Dans ces contes, Maurice Leblanc montre comment la guerre a bouleversé les rapports sociaux, les mœurs, les relations interpersonnelles, et remis en question l’égoïsme individuel ou mondain, qui prévalait avant la guerre et qui fut le sujet de nombre de ses propres contes.
Face au drame collectif que constitue la guerre, qui s’installe dans la vie de tous pour longtemps, conduite avec des méthodes nouvelles ancrées dans la durée et la dureté, chacun des personnages réagit de façon inédite en réveillant une part enfouie de vertu, qui s’appelle héroïsme, abnégation, sacrifice, honneur, simplicité, courage. Qu’il ait été criminel, vagabond, infidèle, couard, ou seulement citoyen ordinaire, la guerre fait office de révélateur.
Un roman historique qui permettra d'évaluer les conséquences sociales et psychologiques de la Première Guerre mondiale
EXTRAIT
Vers minuit, on vint frapper à la porte de la petite cellule qu’Yvonne Dalbrecq occupait au troisième étage de l’hôpital.
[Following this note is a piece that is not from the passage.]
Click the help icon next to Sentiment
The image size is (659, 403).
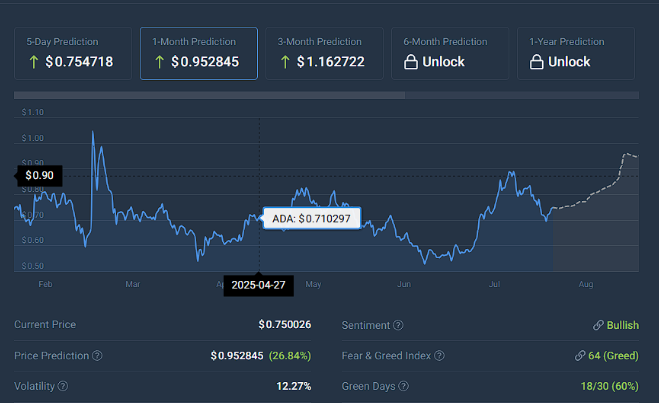point(398,326)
— Vite ! vite ! madame Yvonne, un convoi de blessés qui arrive !
Elle ne dormait pas. Bien qu’à bout de forces au soir de ses longues journées d’infirmière, si laborieuses et si émouvantes, elle avait encore des insomnies où l’assiégeaient tous les mauvais souvenirs de sa vie brisée ; les trahisons de son mari, les pardons inutiles, les humiliations, et puis, après vingt ans de martyre, la fuite de l’infidèle, de l’infidèle aux cheveux gris qui s’éprenait bêtement d’une fille quelconque.
Depuis six mois c’était fini. Au cœur d’Yvonne il n’y a plus d’amour pour celui qu’elle méprise. Elle ne souffre même plus. Mais parfois, durant les heures où l’on s’oublie à remuer le passé, quel goût d’amertume lui montait aux lèvres !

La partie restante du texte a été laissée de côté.